Clipping a point from a given window is very easy. Consider the following figure, where the rectangle indicates the window. Point clipping tells us whether the given point (X, Y) is within the given window or not; and decides whether we will use the minimum and maximum coordinates of the window.

The X-coordinate of the given point is inside the window, if X lies in between Wx1 ≤ X ≤ Wx2. Same way, Y coordinate of the given point is inside the window, if Y lies in between Wy1 ≤ Y ≤ Wy2.

The concept of line clipping is same as point clipping. In line clipping, we will cut the portion of line which is outside of window and keep only the portion that is inside the window.

This algorithm uses the clipping window as shown in the following figure. The minimum coordinate for the clipping region is $(XW_{min,} YW_{min})$ and the maximum coordinate for the clipping region is $(XW_{max,} YW_{max})$.

We will use 4-bits to divide the entire region. These 4 bits represent the Top, Bottom, Right, and Left of the region as shown in the following figure. Here, the **TOP** and **LEFT** bit is set to 1 because it is the **TOP-LEFT** corner.

There are 3 possibilities for the line −

Line can be completely inside the window (This line should be accepted).

Line can be completely outside of the window (This line will be completely removed from the region).

Line can be partially inside the window (We will find intersection point and draw only that portion of line that is inside region).

**Step 1** − Assign a region code for each endpoints.

**Step 2** − If both endpoints have a region code **0000** then accept this line.

**Step 3** − Else, perform the logical **AND**operation for both region codes.

**Step 3.1** − If the result is not **0000,** then reject the line.

**Step 3.2** − Else you need clipping.

**Step 3.2.1** − Choose an endpoint of the line that is outside the window.

**Step 3.2.2** − Find the intersection point at the window boundary (base on region code).

**Step 3.2.3** − Replace endpoint with the intersection point and update the region code.
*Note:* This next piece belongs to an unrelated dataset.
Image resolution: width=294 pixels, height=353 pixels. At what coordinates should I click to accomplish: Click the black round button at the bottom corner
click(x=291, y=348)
**Step 3.2.4** − Repeat step 2 until we find a clipped line either trivially accepted or trivially rejected.

**Step 4** − Repeat step 1 for other lines.

This algorithm is more efficient than Cohen-Sutherland algorithm. It employs parametric line representation and simple dot products.
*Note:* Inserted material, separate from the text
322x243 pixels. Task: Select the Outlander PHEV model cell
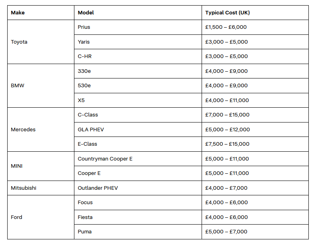coord(98,188)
Parametric equation of line is −

P_{0}P_{1}:P(t) = P_{0}+ t(P_{1}- P_{0})

Let N_{i} be the outward normal edge E_{i}. Now pick any arbitrary point P_{Ei} on edge E_{i} then the dot product N_{i}.[P(t) – P_{Ei}] determines whether the point P(t) is “inside the clip edge” or “outside” the clip edge or “on” the clip edge.

The point P(t) is inside if N_{i}.[P(t) – P_{Ei}] < 0

The point P(t) is outside if N_{i}.[P(t) – P_{Ei}] > 0

The point P(t) is on the edge if N_{i}.[P(t) – P_{Ei}] = 0 (Intersection point)

N_{i}.[P(t) – P_{Ei}] = 0

N_{i}.[ P_{0} + t(P_{1} - P_{0}) – P_{Ei}] = 0 (Replacing P(t) with P_{0} + t(P_{1} - P_{0}))
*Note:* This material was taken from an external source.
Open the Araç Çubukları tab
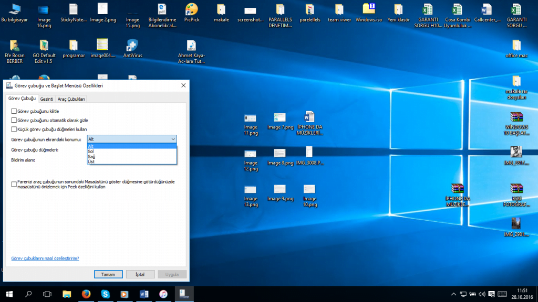This screenshot has width=538, height=302. 70,98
N_{i}.[P_{0} – P_{Ei}] + N_{i}.t[P_{1} - P_{0}] = 0

N_{i}.[P_{0} – P_{Ei}] + N_{i}∙tD = 0 (substituting D for [P_{1} - P_{0}])

N_{i}.[P_{0} – P_{Ei}] = - N_{i}∙tD

The equation for t becomes,

$$t = \tfrac{N_{i}.[P_{o} - P_{Ei}]}{{- N_{i}.D}}$$

It is valid for the following conditions −

- N
_{i}≠ 0 (error cannot happen) - D ≠ 0 (P
_{1}≠ P_{0}) - N
_{i}∙D ≠ 0 (P_{0}P_{1}not parallel to E_{i})

A polygon can also be clipped by specifying the clipping window. Sutherland Hodgeman polygon clipping algorithm is used for polygon clipping. In this algorithm, all the vertices of the polygon are clipped against each edge of the clipping window.

First the polygon is clipped against the left edge of the polygon window to get new vertices of the polygon. These new vertices are used to clip the polygon against right edge, top edge, bottom edge, of the clipping window as shown in the following figure.

While processing an edge of a polygon with clipping window, an intersection point is found if edge is not completely inside clipping window and the a partial edge from the intersection point to the outside edge is clipped. The following figures show left, right, top and bottom edge clippings −

Various techniques are used to provide text clipping in a computer graphics. It depends on the methods used to generate characters and the requirements of a particular application. There are three methods for text clipping which are listed below −

- All or none string clipping
- All or none character clipping
- Text clipping

The following figure shows all or none string clipping −

In all or none string clipping method, either we keep the entire string or we reject entire string based on the clipping window. As shown in the above figure, STRING2 is entirely inside the clipping window so we keep it and STRING1 being only partially inside the window, we reject.

The following figure shows all or none character clipping −

This clipping method is based on characters rather than entire string. In this method if the string is entirely inside the clipping window, then we keep it. If it is partially outside the window, then −

You reject only the portion of the string being outside

If the character is on the boundary of the clipping window, then we discard that entire character and keep the rest string.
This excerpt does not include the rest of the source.